**Stored records:**

──────

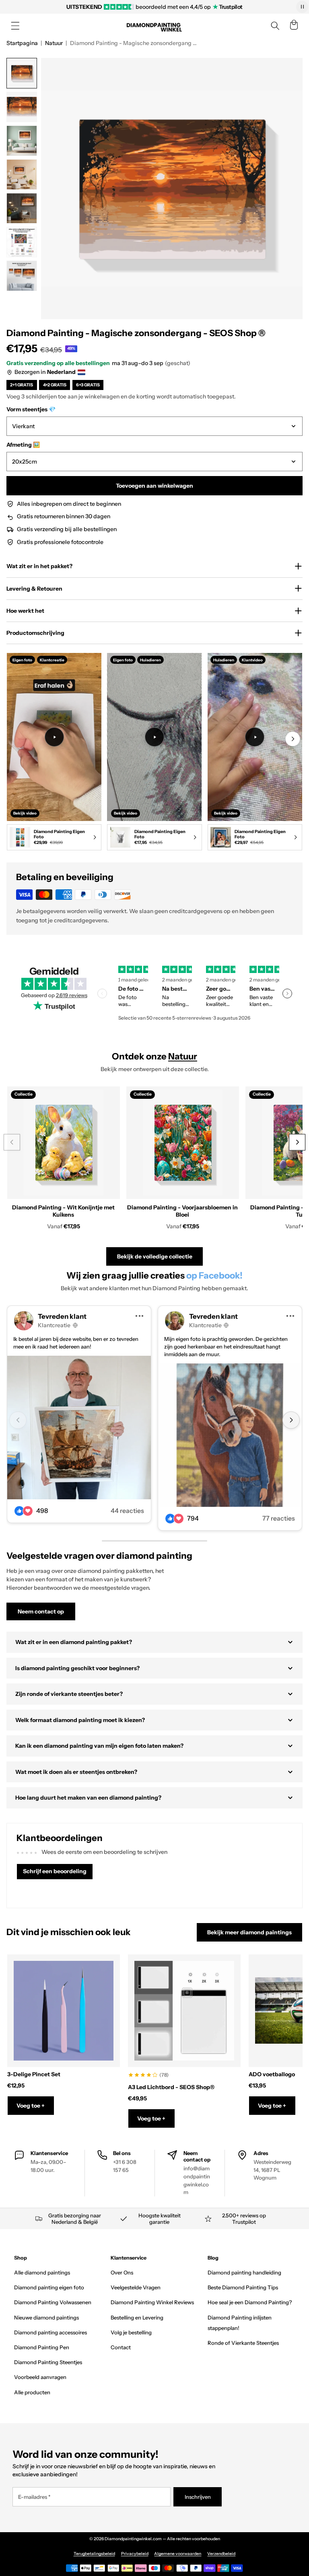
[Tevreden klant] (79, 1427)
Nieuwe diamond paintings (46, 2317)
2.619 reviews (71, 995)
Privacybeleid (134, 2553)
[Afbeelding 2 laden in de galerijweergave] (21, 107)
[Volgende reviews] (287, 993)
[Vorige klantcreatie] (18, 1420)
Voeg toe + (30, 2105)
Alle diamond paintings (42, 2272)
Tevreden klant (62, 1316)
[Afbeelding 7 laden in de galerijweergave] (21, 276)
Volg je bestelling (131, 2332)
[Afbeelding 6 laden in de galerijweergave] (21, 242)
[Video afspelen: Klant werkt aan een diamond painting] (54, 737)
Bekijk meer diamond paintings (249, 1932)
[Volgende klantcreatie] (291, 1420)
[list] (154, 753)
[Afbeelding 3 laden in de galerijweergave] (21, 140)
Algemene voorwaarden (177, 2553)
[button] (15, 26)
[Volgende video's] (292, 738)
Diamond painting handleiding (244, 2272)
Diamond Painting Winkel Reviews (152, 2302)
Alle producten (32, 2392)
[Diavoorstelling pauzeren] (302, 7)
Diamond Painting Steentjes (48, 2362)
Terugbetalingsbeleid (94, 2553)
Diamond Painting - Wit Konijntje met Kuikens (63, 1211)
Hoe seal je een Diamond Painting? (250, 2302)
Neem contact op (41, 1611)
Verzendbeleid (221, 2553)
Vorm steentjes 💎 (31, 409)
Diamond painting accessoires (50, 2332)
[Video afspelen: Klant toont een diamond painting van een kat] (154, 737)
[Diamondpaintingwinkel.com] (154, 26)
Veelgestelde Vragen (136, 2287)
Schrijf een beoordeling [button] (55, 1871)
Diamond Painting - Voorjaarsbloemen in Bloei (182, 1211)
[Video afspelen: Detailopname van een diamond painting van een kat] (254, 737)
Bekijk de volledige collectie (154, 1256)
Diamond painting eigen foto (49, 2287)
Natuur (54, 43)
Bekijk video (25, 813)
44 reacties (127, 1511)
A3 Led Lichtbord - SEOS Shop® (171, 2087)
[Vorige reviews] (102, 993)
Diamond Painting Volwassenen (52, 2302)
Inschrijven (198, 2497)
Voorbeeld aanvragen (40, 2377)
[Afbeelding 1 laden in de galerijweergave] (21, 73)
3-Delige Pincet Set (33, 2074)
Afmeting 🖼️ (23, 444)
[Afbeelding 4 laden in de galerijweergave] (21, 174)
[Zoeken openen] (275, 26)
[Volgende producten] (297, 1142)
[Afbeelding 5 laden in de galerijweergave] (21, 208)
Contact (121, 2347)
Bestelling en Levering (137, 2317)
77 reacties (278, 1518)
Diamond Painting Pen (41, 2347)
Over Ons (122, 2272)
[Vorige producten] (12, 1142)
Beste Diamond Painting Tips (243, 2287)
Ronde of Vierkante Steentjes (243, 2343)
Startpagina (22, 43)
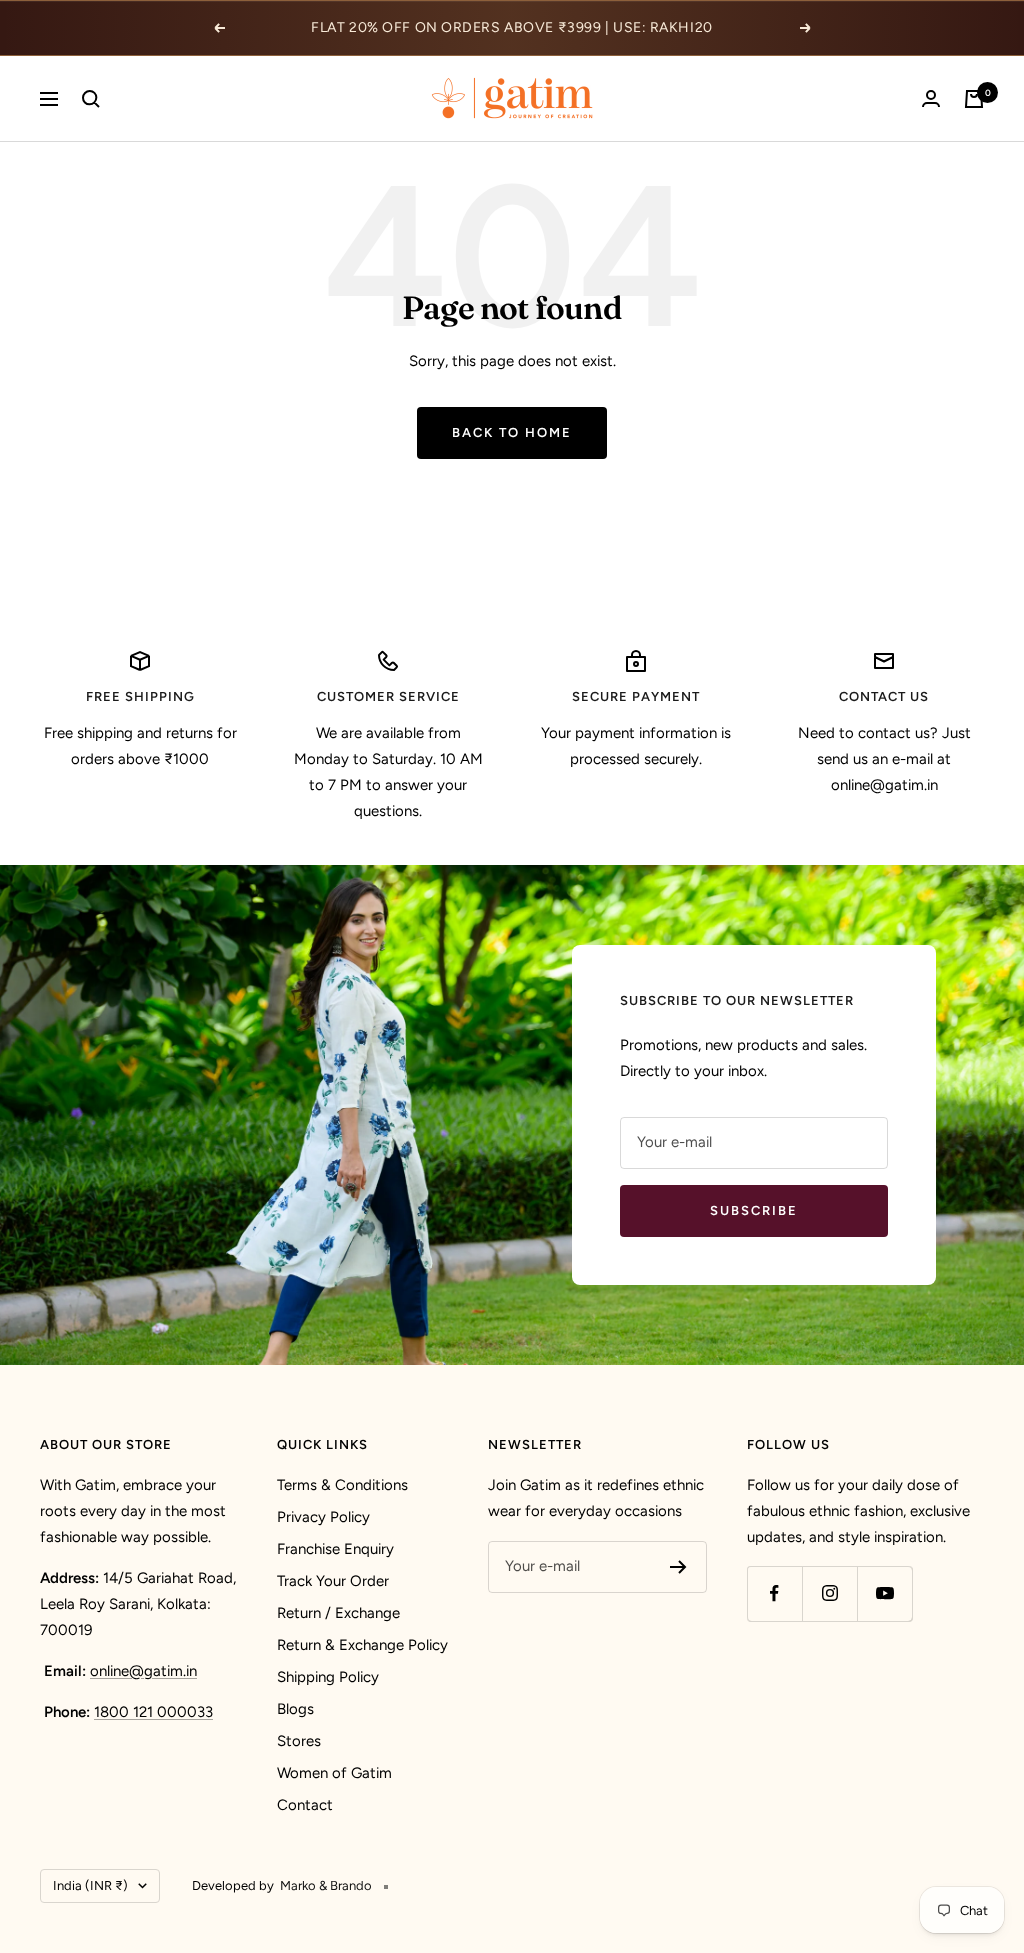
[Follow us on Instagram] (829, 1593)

──────

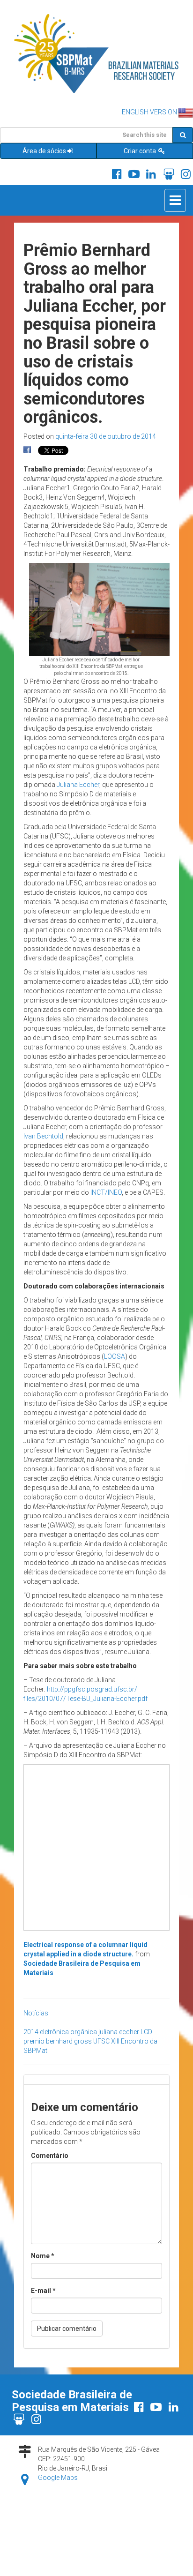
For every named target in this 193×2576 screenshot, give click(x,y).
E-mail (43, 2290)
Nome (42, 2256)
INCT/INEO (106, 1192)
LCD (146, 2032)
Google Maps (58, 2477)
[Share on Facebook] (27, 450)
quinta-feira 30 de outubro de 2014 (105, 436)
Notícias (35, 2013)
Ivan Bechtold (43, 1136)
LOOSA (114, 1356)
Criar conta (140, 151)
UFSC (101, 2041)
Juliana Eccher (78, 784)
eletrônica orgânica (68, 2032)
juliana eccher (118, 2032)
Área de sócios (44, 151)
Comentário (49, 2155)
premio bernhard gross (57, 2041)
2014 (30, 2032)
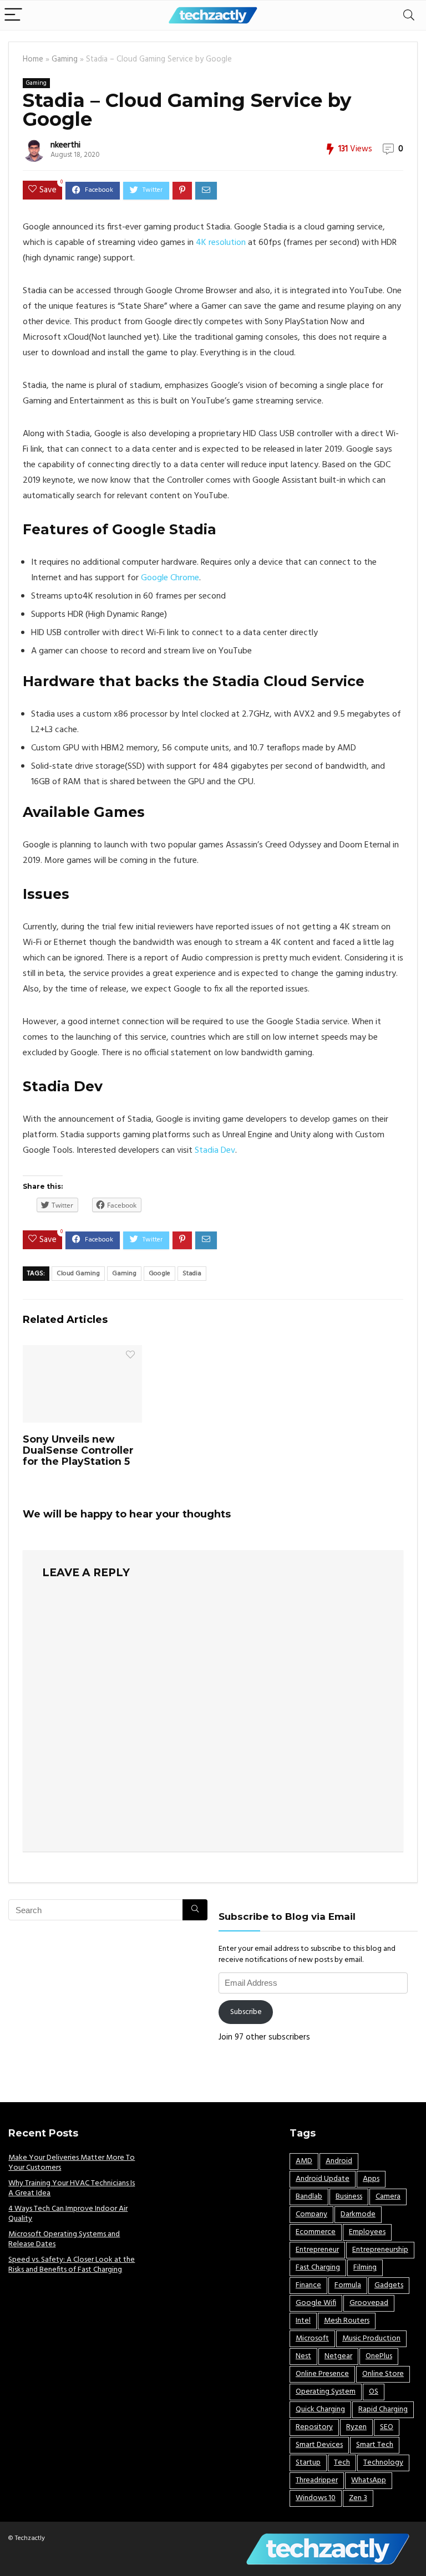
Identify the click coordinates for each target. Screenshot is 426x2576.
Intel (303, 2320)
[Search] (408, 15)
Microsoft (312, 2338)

──────

**Assignment:**
Nothing except the lines from the one containing "Terugbetalingsbeleid (94, 2553)" through the one containing "[Follow us on Instagram] (829, 1593)" should appear in the answer, exactly as above and without pictures.

**Exercise answer:**
Terugbetalingsbeleid (94, 2553)
Diamond Painting - Wit Konijntje met Kuikens (63, 1211)
Hoe seal je een Diamond Painting? (250, 2302)
Neem contact op (41, 1611)
Verzendbeleid (221, 2553)
Vorm steentjes 💎 (31, 409)
Diamond painting accessoires (50, 2332)
[Video afspelen: Klant toont een diamond painting van een kat] (154, 737)
[Diamondpaintingwinkel.com] (154, 26)
Veelgestelde Vragen (136, 2287)
Schrijf een beoordeling [button] (55, 1871)
Diamond Painting - Voorjaarsbloemen in Bloei (182, 1211)
[Video afspelen: Detailopname van een diamond painting van een kat] (254, 737)
Bekijk de volledige collectie (154, 1256)
Diamond painting eigen foto (49, 2287)
Natuur (54, 43)
Bekijk video (25, 813)
44 reacties (127, 1511)
A3 Led Lichtbord - SEOS Shop® (171, 2087)
[Vorige reviews] (102, 993)
Diamond Painting Volwassenen (52, 2302)
Inschrijven (198, 2497)
Voorbeeld aanvragen (40, 2377)
[Afbeelding 1 laden in de galerijweergave] (21, 73)
3-Delige Pincet Set (33, 2074)
Afmeting 🖼️ (23, 444)
[Afbeelding 4 laden in de galerijweergave] (21, 174)
[Zoeken openen] (275, 26)
[Volgende producten] (297, 1142)
[Afbeelding 5 laden in de galerijweergave] (21, 208)
Contact (121, 2347)
Bestelling en Levering (137, 2317)
77 reacties (278, 1518)
Diamond Painting Pen (41, 2347)
Over Ons (122, 2272)
[Vorige producten] (12, 1142)
Beste Diamond Painting Tips (243, 2287)
Ronde of Vierkante Steentjes (243, 2343)
Startpagina (22, 43)
[Follow us on Instagram] (829, 1593)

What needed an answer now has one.